Outrageous! Our New Political Showboats

A menagerie of malicious and misleading malcontents is undermining our democracy.

Italy’s fashion house, Valentino, has a “Director of Branding and Entertainment”.  Of course it does. 

The company, with its $3750 hunting jacket in waxed cotton, $5200 silk cady jumpsuit and $16,500 leather trench coat, understands that entertaining your current and prospective audience is a critical element in fortifying your brand and maintaining your trendiness.

It’s long been the case that building a brand requires that you entertain people, that your public persona be out there. And entertaining has long meant being outrageous in behavior, dress and comments, particularly in the arts. 

The  flamboyant pianist Liberace knew that.

So did Paul Stanley of Kiss:

Other entertainers who have traded on their outrageous behavior to bolster their knownness include Kim Kardashian, who thrives on pushing boundaries (Remember, her illustrious “career” began with a sex tape), rapper Lil Kim and Dennis Rodman.

Bad Boy Dennis Rodman

Others try similar tactics to build their brands, such as the grammy-winning singer, Lizzo

Lizzo boarding a private plane

and Miley Cyrus:

OK, I get it.

It’s one thing for celebrities and celebrity wannabes to be outrageous. Now, however, too many of our politicians are mimicking them, playing to the cheap seats and figuring they can translate outrageous behavior into political power by hoovering up media attention. Politicians are, after all, frequently referred to as “political actors” in a vast drama.
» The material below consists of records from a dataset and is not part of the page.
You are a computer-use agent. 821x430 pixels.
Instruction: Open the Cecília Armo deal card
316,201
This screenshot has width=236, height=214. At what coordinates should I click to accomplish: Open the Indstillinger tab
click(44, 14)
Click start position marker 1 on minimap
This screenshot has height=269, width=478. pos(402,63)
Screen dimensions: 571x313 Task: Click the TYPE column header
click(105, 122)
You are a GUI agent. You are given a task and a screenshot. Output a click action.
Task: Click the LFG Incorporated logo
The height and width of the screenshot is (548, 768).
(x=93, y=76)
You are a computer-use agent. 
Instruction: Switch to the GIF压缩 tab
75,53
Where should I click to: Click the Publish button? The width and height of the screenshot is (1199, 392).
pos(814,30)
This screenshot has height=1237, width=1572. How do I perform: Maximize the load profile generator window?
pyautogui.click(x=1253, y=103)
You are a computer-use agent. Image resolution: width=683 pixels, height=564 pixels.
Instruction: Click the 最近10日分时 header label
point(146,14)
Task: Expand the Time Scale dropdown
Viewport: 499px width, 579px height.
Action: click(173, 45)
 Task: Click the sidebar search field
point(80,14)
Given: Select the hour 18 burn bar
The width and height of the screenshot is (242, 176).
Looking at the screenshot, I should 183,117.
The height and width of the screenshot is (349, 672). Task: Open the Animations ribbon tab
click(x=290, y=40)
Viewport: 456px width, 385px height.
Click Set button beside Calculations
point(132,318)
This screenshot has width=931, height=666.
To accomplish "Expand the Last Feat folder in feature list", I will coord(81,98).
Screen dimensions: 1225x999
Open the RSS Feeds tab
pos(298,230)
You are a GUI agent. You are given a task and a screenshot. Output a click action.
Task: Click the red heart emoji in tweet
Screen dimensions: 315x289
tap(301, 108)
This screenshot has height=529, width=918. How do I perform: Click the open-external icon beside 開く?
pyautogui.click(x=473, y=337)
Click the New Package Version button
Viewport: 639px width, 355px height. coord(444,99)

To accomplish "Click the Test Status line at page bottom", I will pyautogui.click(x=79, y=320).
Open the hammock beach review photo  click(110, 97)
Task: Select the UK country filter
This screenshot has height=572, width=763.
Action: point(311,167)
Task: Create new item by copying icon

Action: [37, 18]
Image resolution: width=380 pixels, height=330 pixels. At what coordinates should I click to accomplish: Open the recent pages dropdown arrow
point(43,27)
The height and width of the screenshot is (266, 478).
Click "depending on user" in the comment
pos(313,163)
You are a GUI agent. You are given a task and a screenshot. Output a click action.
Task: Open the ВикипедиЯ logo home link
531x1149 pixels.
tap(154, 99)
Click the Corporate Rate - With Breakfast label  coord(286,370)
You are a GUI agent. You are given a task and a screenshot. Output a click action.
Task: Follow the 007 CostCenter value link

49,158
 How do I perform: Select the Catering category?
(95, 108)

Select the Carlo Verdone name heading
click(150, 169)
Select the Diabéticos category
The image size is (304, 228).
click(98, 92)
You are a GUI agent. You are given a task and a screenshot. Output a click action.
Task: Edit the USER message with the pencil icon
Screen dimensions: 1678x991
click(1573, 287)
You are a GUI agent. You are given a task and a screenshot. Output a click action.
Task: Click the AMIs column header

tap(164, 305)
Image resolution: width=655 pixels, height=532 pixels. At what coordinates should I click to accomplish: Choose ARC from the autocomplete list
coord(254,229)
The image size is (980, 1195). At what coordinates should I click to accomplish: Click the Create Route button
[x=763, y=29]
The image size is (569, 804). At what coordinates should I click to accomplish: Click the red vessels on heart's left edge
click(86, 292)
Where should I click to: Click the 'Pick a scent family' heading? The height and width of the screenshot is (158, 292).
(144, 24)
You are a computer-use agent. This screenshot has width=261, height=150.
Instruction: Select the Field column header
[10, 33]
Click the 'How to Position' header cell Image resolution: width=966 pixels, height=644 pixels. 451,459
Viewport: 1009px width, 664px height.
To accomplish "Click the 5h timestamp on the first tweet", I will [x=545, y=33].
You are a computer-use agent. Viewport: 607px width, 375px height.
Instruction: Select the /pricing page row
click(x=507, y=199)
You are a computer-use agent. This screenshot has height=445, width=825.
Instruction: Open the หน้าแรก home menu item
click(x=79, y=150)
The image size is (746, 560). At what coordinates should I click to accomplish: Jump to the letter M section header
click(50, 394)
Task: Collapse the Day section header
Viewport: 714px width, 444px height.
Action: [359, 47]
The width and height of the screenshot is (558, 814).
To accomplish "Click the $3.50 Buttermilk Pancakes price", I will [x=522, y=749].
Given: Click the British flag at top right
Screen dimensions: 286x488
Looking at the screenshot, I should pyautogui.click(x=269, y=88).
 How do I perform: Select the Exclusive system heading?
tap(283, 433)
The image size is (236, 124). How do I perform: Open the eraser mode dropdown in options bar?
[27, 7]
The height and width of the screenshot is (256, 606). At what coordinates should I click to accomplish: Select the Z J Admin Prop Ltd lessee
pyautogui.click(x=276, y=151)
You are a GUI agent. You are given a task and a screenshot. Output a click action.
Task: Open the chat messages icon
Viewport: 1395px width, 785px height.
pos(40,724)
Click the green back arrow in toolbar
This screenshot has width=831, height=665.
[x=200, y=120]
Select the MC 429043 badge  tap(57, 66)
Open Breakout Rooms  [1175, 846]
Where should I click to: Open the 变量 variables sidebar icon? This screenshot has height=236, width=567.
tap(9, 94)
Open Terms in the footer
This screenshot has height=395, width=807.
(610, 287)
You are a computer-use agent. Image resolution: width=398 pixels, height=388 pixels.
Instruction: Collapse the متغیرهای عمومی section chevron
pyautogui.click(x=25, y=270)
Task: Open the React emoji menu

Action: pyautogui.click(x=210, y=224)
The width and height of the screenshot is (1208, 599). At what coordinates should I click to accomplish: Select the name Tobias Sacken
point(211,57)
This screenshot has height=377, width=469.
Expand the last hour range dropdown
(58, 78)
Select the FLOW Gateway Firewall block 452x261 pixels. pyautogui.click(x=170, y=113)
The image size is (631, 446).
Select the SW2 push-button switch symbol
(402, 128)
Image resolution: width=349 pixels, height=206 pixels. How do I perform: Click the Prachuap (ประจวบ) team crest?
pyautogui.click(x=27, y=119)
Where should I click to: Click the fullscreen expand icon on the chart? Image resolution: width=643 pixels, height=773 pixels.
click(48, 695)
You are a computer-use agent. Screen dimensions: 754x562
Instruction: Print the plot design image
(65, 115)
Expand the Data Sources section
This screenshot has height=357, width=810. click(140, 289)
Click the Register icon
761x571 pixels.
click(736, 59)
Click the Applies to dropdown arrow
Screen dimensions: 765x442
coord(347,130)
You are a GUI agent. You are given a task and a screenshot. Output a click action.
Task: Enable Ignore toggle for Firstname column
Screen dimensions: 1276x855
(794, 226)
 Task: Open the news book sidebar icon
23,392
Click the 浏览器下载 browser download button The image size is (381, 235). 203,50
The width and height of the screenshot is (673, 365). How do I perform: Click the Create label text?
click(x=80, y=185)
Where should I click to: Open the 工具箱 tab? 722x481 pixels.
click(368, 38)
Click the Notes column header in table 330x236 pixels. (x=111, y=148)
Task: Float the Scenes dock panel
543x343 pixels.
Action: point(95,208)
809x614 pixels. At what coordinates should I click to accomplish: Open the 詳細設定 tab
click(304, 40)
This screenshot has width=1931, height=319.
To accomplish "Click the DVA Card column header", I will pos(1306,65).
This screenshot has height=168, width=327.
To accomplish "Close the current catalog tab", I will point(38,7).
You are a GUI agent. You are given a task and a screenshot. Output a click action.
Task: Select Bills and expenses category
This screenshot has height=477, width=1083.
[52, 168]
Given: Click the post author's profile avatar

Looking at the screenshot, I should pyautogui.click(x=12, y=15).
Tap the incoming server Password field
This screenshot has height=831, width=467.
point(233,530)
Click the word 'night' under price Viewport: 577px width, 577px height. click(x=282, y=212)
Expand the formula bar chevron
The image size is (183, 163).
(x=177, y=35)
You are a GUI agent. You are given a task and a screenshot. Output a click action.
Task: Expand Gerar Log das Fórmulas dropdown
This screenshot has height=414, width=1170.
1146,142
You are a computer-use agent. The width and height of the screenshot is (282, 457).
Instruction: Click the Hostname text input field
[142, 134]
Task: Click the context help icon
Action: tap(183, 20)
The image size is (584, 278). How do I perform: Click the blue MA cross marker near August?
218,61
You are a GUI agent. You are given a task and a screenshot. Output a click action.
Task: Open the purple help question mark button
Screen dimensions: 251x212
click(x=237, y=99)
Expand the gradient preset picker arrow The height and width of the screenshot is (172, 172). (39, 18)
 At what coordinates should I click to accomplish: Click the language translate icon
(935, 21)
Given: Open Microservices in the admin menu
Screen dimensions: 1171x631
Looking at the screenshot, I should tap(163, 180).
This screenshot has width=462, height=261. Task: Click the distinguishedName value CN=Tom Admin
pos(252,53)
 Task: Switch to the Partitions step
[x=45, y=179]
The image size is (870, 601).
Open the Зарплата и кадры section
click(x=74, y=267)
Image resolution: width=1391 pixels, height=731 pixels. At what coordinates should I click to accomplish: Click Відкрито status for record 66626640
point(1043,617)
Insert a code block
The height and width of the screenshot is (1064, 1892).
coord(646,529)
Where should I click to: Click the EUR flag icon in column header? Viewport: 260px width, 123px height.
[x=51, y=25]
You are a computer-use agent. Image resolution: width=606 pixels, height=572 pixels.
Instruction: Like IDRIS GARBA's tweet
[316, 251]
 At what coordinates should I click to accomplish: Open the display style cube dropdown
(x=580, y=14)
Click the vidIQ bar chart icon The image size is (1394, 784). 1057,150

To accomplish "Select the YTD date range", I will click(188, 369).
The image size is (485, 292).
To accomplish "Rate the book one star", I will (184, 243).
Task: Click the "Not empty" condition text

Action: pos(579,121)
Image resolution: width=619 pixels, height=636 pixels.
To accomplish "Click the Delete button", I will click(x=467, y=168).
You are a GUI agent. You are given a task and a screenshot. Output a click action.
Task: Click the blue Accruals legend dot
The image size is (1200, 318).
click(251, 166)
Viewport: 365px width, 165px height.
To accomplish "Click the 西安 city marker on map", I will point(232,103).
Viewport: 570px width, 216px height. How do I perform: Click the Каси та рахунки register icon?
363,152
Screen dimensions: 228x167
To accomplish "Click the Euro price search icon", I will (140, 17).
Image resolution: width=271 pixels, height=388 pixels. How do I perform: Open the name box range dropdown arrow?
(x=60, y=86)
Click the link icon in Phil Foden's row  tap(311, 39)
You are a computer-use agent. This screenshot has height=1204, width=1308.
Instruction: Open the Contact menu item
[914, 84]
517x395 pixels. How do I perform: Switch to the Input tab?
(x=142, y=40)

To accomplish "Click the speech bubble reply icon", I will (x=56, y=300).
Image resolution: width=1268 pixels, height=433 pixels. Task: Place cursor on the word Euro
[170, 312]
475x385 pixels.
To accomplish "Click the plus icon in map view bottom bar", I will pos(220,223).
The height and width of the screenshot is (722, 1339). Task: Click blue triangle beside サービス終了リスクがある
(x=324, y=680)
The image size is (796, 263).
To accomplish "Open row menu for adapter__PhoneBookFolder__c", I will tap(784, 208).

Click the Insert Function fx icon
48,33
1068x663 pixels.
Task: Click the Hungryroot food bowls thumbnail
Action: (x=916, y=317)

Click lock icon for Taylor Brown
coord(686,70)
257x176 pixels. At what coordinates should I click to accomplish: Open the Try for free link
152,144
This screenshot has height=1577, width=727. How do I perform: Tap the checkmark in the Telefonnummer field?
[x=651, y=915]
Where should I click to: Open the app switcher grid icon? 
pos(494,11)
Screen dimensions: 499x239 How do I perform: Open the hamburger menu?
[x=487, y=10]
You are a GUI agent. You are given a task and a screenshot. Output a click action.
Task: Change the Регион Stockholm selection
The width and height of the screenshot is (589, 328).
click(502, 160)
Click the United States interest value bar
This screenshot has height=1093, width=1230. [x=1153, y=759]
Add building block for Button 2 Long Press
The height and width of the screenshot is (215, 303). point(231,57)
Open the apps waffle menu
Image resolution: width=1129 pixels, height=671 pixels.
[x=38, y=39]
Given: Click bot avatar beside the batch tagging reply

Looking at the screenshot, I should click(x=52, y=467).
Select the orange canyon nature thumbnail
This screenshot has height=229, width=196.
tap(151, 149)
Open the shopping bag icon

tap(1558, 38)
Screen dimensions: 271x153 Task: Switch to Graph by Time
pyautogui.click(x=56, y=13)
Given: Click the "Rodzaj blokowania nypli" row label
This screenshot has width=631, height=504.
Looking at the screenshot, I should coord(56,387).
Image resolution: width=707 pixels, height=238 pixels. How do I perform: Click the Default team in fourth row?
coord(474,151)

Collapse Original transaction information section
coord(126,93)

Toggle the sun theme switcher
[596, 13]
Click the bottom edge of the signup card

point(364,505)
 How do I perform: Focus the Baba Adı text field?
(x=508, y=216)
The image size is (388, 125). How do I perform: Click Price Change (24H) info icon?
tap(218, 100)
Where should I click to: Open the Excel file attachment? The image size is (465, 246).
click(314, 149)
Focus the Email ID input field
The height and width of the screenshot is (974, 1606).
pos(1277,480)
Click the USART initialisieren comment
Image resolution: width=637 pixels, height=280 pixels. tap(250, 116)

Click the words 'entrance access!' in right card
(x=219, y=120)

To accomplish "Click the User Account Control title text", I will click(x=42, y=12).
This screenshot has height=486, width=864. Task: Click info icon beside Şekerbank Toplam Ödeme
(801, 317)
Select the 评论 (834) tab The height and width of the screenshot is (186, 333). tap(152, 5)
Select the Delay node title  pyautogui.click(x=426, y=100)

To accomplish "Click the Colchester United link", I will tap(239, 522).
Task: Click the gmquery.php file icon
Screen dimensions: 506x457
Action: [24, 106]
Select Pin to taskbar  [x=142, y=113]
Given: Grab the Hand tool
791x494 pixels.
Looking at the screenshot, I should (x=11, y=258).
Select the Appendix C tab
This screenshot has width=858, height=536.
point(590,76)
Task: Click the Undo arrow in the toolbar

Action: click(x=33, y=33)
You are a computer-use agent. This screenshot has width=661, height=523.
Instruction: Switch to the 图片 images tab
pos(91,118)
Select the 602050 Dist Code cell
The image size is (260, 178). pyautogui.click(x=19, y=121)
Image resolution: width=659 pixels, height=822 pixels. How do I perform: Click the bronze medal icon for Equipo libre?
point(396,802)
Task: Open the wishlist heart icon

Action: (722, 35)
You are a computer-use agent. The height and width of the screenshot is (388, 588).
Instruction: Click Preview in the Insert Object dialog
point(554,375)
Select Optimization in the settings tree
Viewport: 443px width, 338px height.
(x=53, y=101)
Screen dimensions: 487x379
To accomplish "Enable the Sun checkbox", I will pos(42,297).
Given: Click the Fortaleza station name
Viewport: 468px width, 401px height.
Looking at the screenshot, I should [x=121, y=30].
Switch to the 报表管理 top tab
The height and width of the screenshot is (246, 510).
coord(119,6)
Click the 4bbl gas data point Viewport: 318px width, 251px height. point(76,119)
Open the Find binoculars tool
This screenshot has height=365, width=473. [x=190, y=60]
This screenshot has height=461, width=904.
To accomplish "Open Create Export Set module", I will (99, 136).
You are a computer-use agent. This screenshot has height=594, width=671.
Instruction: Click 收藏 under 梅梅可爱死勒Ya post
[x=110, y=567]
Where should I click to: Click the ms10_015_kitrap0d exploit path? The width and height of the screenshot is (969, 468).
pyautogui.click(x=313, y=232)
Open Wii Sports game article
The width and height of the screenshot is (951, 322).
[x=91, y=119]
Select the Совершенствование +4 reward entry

And they are getting the attention they want through their outrageous behavior because, as David A. Hopkins, a professor of political science at Boston College, has observed, “American voters generally aren’t attentive; you really do have to grab their attention, which is hard to do.”

Outrageous politicians also tend to get a lot of coverage because, unlike in the print days, there are no space constraints on the Internet and controversy breeds attention.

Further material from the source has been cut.